The provincial court partially upheld her claim. In a judgment from 13 February 2026, the court increased compensation from 77,476.51 to 112,233.33 euros after concluding that the consequences of the accident proved more serious than first assessed, particularly in relation to loss of quality of life, the need for assistance and dependency on third-party care.
The court reviewed the real impact of the injuries beyond medical reports and traffic compensation, focusing on how the accident affected the daily life of an elderly woman who had previously managed independently.
The ruling notes that, a year before the accident, social services had refused to recognise the victim as dependent due to her good health. On that basis, the court examined each of her claims against the insurer Generali, which covered the accident damages.
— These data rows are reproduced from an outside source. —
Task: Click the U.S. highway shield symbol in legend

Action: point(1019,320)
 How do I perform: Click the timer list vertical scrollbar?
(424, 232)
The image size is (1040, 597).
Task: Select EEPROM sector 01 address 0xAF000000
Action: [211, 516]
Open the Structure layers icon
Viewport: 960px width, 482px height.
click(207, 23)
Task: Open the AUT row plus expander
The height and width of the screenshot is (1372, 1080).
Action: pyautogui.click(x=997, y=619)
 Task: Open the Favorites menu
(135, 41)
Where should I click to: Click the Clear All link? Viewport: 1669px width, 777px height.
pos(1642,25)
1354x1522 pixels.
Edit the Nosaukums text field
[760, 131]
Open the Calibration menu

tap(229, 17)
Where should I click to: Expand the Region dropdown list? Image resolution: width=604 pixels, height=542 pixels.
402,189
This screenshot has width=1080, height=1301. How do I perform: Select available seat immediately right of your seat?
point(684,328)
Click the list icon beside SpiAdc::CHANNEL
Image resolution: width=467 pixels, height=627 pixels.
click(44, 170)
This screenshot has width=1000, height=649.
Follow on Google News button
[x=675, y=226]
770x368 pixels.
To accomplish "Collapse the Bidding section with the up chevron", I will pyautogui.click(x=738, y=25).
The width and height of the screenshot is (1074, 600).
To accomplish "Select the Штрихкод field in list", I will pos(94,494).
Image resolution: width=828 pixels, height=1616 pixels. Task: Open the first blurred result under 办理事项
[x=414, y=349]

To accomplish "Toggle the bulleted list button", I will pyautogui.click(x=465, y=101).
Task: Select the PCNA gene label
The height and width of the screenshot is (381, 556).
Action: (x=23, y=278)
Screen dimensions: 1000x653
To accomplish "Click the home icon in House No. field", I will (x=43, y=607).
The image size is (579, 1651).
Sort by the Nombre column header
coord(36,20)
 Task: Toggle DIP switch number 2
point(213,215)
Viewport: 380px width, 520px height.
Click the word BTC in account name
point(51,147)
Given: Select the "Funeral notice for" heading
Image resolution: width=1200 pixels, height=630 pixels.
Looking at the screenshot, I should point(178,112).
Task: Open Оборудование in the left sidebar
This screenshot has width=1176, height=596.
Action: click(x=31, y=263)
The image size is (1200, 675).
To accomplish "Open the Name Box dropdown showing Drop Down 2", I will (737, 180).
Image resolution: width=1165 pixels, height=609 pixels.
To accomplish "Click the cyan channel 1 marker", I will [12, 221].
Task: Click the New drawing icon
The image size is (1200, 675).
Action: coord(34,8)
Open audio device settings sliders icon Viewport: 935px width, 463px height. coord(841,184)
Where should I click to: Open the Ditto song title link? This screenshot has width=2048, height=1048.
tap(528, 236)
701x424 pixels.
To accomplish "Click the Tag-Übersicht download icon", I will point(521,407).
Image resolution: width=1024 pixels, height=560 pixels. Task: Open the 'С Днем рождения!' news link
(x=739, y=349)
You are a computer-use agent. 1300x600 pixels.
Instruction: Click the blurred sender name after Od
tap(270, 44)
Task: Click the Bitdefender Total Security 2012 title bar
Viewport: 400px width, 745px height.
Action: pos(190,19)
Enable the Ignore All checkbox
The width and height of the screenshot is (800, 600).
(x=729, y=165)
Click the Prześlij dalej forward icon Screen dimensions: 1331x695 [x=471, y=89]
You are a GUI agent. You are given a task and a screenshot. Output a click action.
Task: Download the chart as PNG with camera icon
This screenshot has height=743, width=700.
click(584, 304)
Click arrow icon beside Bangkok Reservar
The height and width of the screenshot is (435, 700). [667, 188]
The victim argued that the first-instance court failed to include certain injuries and undervalued others. She requested recognition of an additional hip pain injury, a higher assessment of aesthetic damage, classification of her loss of quality of life as severe, and full compensation for care costs and third-party assistance.
The court rejected some of these arguments. It upheld the lower court's decision not to recognise a post-traumatic left hip condition, after weighing conflicting expert reports and finding no clear error in the original assessment. The judges stressed that an appeal cannot simply replace one expert view with another and only allows correction where an error appears "patent, obvious or manifest".
The court also refused to increase the aesthetic damage award, finding that surgical scars, given their evolution, the claimant's age and her personal circumstances, correctly fell within the moderate category.
Loss of quality of life
The decisive change came with the assessment of loss of quality of life.
The first-instance ruling had classified the damage as moderate. The provincial court disagreed and explained that the law distinguishes levels of harm depending on how injuries affect a victim's autonomy.
Severe loss applies when a person can no longer carry out essential daily activities or loses most opportunities for personal development.
The court pointed out that the woman now needs a wheelchair to move, requires assistance to use the bathroom and struggles with dressing, toileting, stairs and uneven surfaces. These limitations, the ruling states, show a significant loss of independence in several essential aspects of daily life.
That reclassification ultimately led to the increase in compensation.